SAND, Sybase IQ and Column-Based Databases
Several months ago a reader contacted me about about a new data warehousing technology he'd come across:
"Mark,
I have been reading a quite enthralling document (sounds nerdy I know), about how to actually achieve ROI on Data Warehousing.
The article is http://www.it-director.com/research.php?productid=748.
Its done by Bloor, and to be honest is really pitching you to use SAP. I'm not going to go there with that one, but I am interested in the concept. Just wanted to know if you heard of any similar such research by Oracle?
Particularly interesting was the discussion on Column Based Relational Databases."
I took a quick look at the article, which appeared to be a piece of work commissioned by SAND Technology Inc., on their new data warehousing technology. I'd heard of SAND being mentioned before but I didn't have any spare time at the time, so I mentally filed it away as "interesting" and didn't think much more of it.
I just happened to be going through some old notes though the other day and I came across the SAND paper again. I've actually taken a look through it now and I'd agree that it does in fact look interesting. What the paper talks about is a company, SAND Technology Inc., that has two products, SAND Searchable Archive and SAND Analytic Server, based on a development of a technology called Column-based Databases.
To try and summarise the technology, instead of storing data in a row-based database (each row containing several columns, which often make up the elements of a transaction) it stores data "column-based". Each column represents one attribute, fact or whatever, with the benefits being that:
- A typical column-based query that accesses just a small number of columns will move around much smaller blocks of data than a row-based database, which has to bring back a whole row of data even for just couple of columns, and
- These column-tables are effectively self-indexing, as you store the data in the correct order for that particular column.
In addition, the SAND products also tokenize the data, replacing town names, product names and so forth with tokens, and compress it. SAND are pitching the product as a replacement for operational data stores, allowing you to keep lots of historic data online and available, quick to query but only taking up a tenth of the space of a row-based database.

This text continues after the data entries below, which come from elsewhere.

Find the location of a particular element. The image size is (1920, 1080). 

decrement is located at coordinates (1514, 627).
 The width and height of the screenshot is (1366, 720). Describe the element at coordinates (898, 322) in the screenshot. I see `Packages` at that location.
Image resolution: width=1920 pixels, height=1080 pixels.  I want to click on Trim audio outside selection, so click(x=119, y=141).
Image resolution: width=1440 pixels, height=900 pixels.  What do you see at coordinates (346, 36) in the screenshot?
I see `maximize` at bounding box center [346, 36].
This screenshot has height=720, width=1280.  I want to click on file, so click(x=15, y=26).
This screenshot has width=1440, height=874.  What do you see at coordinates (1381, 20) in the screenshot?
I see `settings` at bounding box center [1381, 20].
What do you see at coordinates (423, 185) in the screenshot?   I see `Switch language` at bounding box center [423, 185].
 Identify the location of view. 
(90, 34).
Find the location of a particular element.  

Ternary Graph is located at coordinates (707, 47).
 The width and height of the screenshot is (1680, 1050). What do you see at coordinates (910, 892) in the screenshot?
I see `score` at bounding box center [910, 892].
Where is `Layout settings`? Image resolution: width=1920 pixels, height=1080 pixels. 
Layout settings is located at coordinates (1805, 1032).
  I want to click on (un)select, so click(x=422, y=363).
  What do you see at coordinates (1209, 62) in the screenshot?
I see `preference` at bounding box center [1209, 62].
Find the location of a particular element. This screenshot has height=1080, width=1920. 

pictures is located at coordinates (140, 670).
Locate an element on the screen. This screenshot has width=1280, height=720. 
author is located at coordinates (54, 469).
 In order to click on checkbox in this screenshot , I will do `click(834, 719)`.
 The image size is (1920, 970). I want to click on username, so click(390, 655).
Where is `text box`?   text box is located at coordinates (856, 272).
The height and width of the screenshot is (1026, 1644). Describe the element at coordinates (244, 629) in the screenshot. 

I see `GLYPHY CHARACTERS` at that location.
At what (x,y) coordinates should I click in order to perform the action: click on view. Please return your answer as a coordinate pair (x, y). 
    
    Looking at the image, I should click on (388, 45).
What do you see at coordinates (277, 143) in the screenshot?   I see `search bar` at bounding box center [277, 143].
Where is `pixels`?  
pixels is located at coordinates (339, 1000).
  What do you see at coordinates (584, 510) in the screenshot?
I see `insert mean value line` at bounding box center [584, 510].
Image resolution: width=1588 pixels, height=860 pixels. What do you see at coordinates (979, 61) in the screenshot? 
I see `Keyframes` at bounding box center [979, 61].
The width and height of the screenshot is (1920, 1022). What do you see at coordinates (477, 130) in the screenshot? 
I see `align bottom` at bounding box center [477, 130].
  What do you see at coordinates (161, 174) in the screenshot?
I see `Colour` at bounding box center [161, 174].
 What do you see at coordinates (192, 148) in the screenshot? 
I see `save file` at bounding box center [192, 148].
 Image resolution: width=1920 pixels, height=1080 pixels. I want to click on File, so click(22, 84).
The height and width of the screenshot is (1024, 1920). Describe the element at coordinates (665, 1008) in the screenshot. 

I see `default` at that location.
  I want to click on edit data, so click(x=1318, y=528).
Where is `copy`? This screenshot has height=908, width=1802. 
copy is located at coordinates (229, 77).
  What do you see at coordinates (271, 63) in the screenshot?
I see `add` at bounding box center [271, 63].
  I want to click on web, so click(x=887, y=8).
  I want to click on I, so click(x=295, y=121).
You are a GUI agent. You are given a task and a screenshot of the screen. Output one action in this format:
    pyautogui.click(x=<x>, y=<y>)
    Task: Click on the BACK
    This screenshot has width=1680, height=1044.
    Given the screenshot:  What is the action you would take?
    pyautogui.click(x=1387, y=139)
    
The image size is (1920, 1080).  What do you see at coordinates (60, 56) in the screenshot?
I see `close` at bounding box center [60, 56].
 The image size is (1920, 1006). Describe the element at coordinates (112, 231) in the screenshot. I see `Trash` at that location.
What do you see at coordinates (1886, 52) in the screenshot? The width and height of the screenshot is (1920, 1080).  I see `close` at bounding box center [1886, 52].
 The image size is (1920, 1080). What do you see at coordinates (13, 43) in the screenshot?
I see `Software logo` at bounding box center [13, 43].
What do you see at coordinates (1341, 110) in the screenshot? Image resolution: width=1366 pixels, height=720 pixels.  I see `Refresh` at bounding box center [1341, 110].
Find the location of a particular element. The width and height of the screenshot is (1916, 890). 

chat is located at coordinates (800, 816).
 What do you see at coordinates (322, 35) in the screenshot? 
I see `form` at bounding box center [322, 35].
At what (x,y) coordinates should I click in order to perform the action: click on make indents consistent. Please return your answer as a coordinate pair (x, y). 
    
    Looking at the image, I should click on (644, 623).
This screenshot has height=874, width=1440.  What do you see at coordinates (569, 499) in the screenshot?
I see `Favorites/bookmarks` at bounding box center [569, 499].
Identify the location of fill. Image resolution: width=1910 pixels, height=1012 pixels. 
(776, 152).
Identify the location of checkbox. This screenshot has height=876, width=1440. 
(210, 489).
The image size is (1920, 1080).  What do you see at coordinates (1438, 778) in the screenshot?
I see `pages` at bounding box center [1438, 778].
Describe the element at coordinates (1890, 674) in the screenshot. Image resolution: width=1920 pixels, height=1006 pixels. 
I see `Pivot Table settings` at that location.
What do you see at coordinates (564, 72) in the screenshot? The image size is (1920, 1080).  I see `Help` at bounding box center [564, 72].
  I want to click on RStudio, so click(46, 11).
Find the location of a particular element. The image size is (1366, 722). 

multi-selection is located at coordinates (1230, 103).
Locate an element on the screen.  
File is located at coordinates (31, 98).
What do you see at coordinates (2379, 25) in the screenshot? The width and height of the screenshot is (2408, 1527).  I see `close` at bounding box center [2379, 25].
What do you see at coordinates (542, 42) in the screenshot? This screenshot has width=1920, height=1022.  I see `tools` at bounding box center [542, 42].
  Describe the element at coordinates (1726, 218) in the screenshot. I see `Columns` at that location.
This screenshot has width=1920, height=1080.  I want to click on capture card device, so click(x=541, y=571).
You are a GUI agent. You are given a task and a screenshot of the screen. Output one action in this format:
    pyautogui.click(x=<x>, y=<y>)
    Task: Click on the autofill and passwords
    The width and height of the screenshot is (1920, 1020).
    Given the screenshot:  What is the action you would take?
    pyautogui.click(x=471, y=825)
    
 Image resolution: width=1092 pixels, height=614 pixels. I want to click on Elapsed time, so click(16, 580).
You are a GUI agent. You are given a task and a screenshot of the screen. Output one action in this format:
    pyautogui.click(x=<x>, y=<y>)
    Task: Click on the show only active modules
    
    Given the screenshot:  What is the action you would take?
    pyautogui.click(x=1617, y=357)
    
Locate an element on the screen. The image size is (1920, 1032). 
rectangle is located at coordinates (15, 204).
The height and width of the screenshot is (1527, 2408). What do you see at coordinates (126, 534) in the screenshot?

Doing a quick google search it appears that Sybase have a similar product, called Sybase IQ. A bit like Oracle with Express, Sybase bought the technology back in the 90's and is now positioning it as a specialised query engine for DSS queries. Further looking around Google showed a number of smaller, niche vendors (often marketing consultancies) with column-based database products, typically used for marketing and sales analysis of datasets with many thousands of attributes.
Now I'd vaguely heard of column-based databases a few years ago, I think it was actually Nigel Pendse who mentioned it to me (although I could be mistaken). It was funny though having taken a look through the SAND and Sybase white papers to come across a technology that clearly was aimed at data warehousing applications that I'd not properly come across before. It's certainly not a technology that Oracle provide, and it's not an OLAP replacement, and I'm not trying to picture my head how it works - talking about column, rather than row, based databases is (to me, with my Oracle upbringing) a bit like talking about a situation where the normal rules of science are altered, so that you can move along the time dimension, but not left and right or up and down, if you see what I mean. I guess this is how OLAP must seem to relational people.
Anyway, I was wondering if any readers of this blog use either of these two products, or any other column-based databases? Any views on how they work, whether the benefit is indeed there? Also, it seems to me that you could build much the same thing in Oracle by creating individual Index-Organised Tables for each of the columns in your dataset, maybe tokenize the data yourself, and use Oracle's table compression feature; am I missing something here or would this be a similar solution? Any feedback or experiences would be very much appreciated. Also, thanks to Chris Balodis for the original email.